■ Short exercise 1:
In the text on what IWYU counts as using a symbol, what does IWYU do instead of removing #include lines and seeing what the compiler complains about?
■ Short exercise 2:
Carry the text on what IWYU counts as using a symbol forward from its final line.

==== Text provided

(Disclaimer: the information here is accurate as of 12 May 2011, when it was written. Specifics of IWYU's policy, and even philosophy, may have changed since then. We'll try to remember to update this file as that happens, but may occasionally forget. The further we are from May 2011, the more you should take the below with a grain of salt.)
IWYU has the policy that you should #include
a declaration for every symbol you "use" in a file, or forward-declare it if possible. But what does it mean to "use" a symbol?
For the most part, IWYU considers a "use" the same as the compiler does: if you get a compiler error saying "Unknown symbol 'foo'", then you are using foo
. Whether the use is a 'full' use, that needs the definition of the symbol, or a 'forward-declare' use, that can get by with just a declaration of the symbol, likewise matches what the compiler allows.
This makes it sound like IWYU does the moral equivalent of taking a source file, removing #include
lines from it, seeing what the compiler complains about, and marking uses as appropriate. This is not what IWYU does. Instead, IWYU does a thought experiment: if the definition (or declaration) of a given type were not available, would the code compile? Here is an example illustrating the difference:
foo.h:
#include <ostream>
typedef std::ostream OutputEmitter;
bar.cc:
#include "foo.h"
OutputEmitter oe;
oe << 5;
Does bar.cc
"use" std::ostream
, such that it should #include <ostream>
? You'd hope the answer would be no: the whole point of the OutputEmitter
typedef, presumably, is to hide the fact the type is an std::ostream
. Having to have clients #include <ostream>
rather defeats that purpose. But IWYU sees that you're calling operator<<(std::ostream&, int)

========
==== Information shown

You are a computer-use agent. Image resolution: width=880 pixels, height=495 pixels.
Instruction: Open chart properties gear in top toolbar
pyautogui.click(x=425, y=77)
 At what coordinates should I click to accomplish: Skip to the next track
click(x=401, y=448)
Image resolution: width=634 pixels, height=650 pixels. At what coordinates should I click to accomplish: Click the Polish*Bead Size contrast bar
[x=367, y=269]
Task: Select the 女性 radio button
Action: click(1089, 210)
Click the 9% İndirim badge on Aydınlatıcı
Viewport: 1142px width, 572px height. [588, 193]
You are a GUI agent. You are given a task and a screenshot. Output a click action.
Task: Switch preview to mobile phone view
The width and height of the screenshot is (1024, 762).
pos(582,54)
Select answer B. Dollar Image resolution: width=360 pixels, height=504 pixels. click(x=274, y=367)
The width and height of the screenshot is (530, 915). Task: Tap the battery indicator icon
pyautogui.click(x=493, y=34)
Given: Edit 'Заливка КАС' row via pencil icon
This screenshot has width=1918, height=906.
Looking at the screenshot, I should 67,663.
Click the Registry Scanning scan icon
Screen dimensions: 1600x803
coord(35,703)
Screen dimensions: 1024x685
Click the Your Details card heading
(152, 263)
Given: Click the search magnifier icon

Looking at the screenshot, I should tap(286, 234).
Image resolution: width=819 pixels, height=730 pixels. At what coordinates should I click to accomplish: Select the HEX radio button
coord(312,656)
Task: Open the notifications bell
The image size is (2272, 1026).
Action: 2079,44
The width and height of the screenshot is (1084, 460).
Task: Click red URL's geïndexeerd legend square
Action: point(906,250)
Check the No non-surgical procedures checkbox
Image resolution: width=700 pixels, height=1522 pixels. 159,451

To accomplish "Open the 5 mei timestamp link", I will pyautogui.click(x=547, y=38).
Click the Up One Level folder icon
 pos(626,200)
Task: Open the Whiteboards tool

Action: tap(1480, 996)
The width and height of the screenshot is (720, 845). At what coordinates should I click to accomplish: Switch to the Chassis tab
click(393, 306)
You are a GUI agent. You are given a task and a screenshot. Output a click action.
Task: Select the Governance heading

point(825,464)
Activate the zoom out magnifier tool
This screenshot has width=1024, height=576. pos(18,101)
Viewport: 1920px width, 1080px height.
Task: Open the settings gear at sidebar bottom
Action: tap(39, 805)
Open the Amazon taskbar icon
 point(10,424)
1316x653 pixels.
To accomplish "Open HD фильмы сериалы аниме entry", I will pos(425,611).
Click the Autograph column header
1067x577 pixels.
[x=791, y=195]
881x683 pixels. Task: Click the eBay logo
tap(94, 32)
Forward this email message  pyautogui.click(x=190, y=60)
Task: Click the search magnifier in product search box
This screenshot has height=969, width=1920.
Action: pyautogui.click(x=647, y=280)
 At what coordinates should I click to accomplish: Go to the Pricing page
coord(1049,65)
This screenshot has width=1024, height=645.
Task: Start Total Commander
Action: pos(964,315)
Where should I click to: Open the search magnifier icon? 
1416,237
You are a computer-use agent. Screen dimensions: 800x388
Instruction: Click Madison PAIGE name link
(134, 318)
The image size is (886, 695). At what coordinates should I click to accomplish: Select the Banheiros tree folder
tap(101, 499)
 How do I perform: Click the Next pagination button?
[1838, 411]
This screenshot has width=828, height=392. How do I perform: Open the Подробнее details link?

========

■ Task output 1:
It runs a thought experiment, asking whether the code would compile if the definition (or declaration) of a given type were not available.

■ Task output 2:
, which is defined in <ostream>
, so naively, it should say that you need that header.
But IWYU doesn't (at least, modulo bugs). This is because of its attempt to analyze "author intent".
If code has typedef Foo MyTypedef
, and you write MyTypedef var;
, you are using MyTypedef
, but are you also using Foo
? The answer depends on the intent of the person who wrote the typedef.
In the OutputEmitter
example above, while we don't know for sure, we can guess that the intent of the author was that clients should not be considered to use the underlying type -- and thus they shouldn't have to #include <ostream>
themselves. In that case, the typedef author takes responsibility for the underlying type, promising to provide all the definitions needed to make code compile. The philosophy here is: "As long as you #include "foo.h"
, you can use OutputEmitter
however you want, without worry of compilation errors."
Some typedef authors have a different intent. <iosfwd>
has the line
typedef basic_ostream<char> ostream;
but it does not promise "as long as you #include <iosfwd>
, you can use std::ostream
however you want, without worry of compilation errors." For most uses of std::ostream
, you'll get a compiler error unless you #include <ostream>
as well.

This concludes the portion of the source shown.